- [DIRECTIVE] Pull out each line of the records below that contains the word "what", and copy every such line in full.

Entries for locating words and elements
# # # #
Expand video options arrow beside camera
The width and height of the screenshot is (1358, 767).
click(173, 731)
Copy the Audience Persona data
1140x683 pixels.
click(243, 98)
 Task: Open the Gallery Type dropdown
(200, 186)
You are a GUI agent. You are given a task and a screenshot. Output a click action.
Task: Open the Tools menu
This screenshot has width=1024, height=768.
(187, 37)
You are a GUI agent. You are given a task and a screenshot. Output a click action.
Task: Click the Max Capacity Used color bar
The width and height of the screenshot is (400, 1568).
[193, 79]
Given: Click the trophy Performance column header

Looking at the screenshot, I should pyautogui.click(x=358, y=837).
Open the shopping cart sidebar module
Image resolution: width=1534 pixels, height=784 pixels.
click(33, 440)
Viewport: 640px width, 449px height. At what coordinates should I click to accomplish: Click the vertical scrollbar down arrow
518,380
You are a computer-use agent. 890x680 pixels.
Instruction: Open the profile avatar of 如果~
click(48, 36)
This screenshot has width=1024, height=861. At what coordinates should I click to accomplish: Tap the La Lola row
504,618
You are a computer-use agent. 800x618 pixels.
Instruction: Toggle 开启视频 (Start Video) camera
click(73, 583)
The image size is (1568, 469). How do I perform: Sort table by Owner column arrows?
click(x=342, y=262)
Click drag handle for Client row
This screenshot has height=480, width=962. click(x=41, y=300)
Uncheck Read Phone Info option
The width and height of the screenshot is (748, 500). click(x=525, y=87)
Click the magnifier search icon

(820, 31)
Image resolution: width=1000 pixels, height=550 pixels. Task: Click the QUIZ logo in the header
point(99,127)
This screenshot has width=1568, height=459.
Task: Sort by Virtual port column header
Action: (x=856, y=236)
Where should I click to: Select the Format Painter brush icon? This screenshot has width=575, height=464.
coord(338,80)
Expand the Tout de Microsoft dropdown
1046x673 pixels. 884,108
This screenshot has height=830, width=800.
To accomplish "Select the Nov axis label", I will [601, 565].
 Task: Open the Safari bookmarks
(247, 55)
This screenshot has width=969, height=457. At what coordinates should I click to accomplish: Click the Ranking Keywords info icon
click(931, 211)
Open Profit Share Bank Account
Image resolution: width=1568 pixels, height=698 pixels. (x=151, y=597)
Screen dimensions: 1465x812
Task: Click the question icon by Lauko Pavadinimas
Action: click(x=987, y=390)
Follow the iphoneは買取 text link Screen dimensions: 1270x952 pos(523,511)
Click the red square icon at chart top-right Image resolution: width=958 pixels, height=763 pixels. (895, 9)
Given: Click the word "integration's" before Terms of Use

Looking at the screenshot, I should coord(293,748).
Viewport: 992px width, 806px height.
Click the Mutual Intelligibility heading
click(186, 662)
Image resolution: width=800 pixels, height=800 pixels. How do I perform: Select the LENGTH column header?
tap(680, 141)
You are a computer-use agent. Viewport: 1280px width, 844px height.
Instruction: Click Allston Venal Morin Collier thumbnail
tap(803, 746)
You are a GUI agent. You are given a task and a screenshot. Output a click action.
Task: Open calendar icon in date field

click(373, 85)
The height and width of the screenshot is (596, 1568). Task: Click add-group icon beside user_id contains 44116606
# # # #
- [ANSWER TO THE PROBLEM]
Viewport: 640px width, 449px height. At what coordinates should I click to accomplish: Click the vertical scrollbar down arrow
This screenshot has width=1024, height=861. At what coordinates should I click to accomplish: Tap the La Lola row
This screenshot has width=969, height=457. At what coordinates should I click to accomplish: Click the Ranking Keywords info icon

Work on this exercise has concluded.